Rosalie: Por isso tantas medidas e tão rápido. O prefeito Fabricio, a atitude dele foi elogiável mesmo. Ele é bem firmão, né? E ele fechou tudo! A primeira sensação minha foi: “meu deus, vamos fechar a escola? E as mães, como vão fazer com essas crianças?”. Mas essa medida é bem importante. À medida que você fecha, tranca, você não deixa se propagar o vírus. Só que as pessoas tem que obedecer. Tipo assim: um supermercado lotado de gente é um absurdo, não pode. Em Balneário Camboriú está controlado assim, na farmácia só entra, depende do tamanho da farmácia, mas em rigor só entra de 10 em 10 pessoas. O governo do estado [quinta] disse que só pode entrar metade da capacidade instalada da farmácia de pessoas e supermercado também. E eu espero, eu espero muito que o pessoal, os empresários da área sejam bastantes conscientes e organizem isso para que as pessoas não se aglomerem. É a coisa mais importante que tem hoje. [Como é a contaminação do corona?] O corona é um vírus. O novo corona que se chama, um pouco diferente daqueles que houve lá em 2012 e 2002, em dois ciclos bem restritos lá pra Ásia. Ele é um vírus e ele se propaga através de gotículas, então é denso. Gotícula e águinha. Não é só aerosol. Mas também a gente já está sabendo coisa nova, que ele se propagada, ele fica no ar um determinado tempo. Pouco tempo, muito pouco tempo, só que ele está aqui. Se eu tivesse pessoas ao meu redor e eu tivesse com vírus, isso tem possibilidade de contágio. Claro que também cada um de nós tem uma capacidade de infecção. Posso ter contato com um monte de vírus e bactérias e nunca me infectar com elas, nunca ficar adoecida. Posso até ter tido contato. Então depende muito de cada um. E depende do grau de virulência do vírus, a capacidade de infectar. Se eu tivesse hoje, tivesse ainda bem forte, ele iria contaminar a turma toda em minha volta. Então um metro, um metro e meio de distância, entre as pessoas é saudável. Às vezes a gente costuma falar pertinho, recua, fala mais longe porque é mais seguro.

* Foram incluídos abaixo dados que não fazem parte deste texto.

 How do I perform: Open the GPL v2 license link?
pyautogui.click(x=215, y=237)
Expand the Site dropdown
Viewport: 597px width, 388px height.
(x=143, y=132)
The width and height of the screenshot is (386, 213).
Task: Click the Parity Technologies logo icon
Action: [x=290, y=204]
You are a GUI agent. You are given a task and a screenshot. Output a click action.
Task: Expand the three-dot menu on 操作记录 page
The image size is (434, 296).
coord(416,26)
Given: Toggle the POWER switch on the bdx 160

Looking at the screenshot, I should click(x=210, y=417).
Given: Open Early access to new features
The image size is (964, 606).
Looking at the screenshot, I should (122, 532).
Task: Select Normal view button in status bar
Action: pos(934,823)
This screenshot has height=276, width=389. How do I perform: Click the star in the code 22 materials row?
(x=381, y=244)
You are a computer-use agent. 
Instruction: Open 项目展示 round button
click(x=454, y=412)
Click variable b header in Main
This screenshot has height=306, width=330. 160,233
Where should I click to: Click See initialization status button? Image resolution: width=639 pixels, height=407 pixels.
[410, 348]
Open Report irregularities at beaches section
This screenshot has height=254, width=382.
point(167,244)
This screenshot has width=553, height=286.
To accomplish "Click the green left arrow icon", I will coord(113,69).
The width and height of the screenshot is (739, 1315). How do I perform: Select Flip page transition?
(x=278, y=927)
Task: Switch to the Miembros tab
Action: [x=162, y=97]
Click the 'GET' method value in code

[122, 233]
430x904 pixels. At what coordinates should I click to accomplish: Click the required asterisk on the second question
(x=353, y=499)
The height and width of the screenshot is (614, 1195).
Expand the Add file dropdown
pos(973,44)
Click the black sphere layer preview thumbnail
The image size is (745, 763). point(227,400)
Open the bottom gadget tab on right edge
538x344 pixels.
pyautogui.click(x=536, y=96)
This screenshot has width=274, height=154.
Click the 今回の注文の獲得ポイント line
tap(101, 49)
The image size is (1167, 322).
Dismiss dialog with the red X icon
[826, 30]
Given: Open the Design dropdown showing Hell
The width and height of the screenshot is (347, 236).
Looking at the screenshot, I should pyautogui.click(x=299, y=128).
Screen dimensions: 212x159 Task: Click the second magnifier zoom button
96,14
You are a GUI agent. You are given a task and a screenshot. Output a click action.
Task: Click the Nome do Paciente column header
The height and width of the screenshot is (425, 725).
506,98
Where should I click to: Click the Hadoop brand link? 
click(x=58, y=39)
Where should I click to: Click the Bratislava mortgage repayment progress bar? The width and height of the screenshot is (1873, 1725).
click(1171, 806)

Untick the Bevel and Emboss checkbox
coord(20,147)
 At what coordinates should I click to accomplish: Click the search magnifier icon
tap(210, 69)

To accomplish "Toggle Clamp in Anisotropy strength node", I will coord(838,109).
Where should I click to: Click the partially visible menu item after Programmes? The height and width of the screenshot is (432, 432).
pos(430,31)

DIARINHO – Não há testes disponíveis pra testar todos os casos suspeitos de coronavírus. A prioridade tem sido para os casos sintomáticos. Isso não prejudica o controle da doença?
Rosalie: Existe um ideal e existe um possível. O ideal era testar todas as pessoas que tivessem uma infecção respiratória leve, que tivesse epidemiologia. O que hoje é epidemiologia: ter vindo da Europa e Ásia, do exterior, e hoje, eu já disse isso no início da semana ou semana passada, mas hoje eu digo com propriedade. Pessoas oriundas de São Paulo, Rio de Janeiro, Minas Gerais, onde são os três pontos de contaminação. São Paulo indiscutivelmente. Também seriam pessoas que a gente precisava vigiar. O ideal seria isso. O possível é estar testando pessoas que relatam viagens, também em São Paulo, se for um sintomático, um sintomático mesmo. Com febre acima de 38, com tosse, um pouquinho de dificuldade respiratória, dor no corpo, mialgia. Essa pessoa é sintomática, essa pessoa vai ser testada. Eu penso que a gente vai chegar no momento que vai testar só os casos mais graves, aquele da dispneia, falta de ar. Eu acho que nós vamos chegar nisso porque a gente não vai ter kit no Brasil o suficiente pra testar todo mundo. O sonho meu, médica que trabalha com isso, é que testasse todo mundo pra eu saber exatamente o “N”, quantas pessoas foram contaminadas com coronavírus. Esse era o sonho. Mas eu acho que não vai ser possível.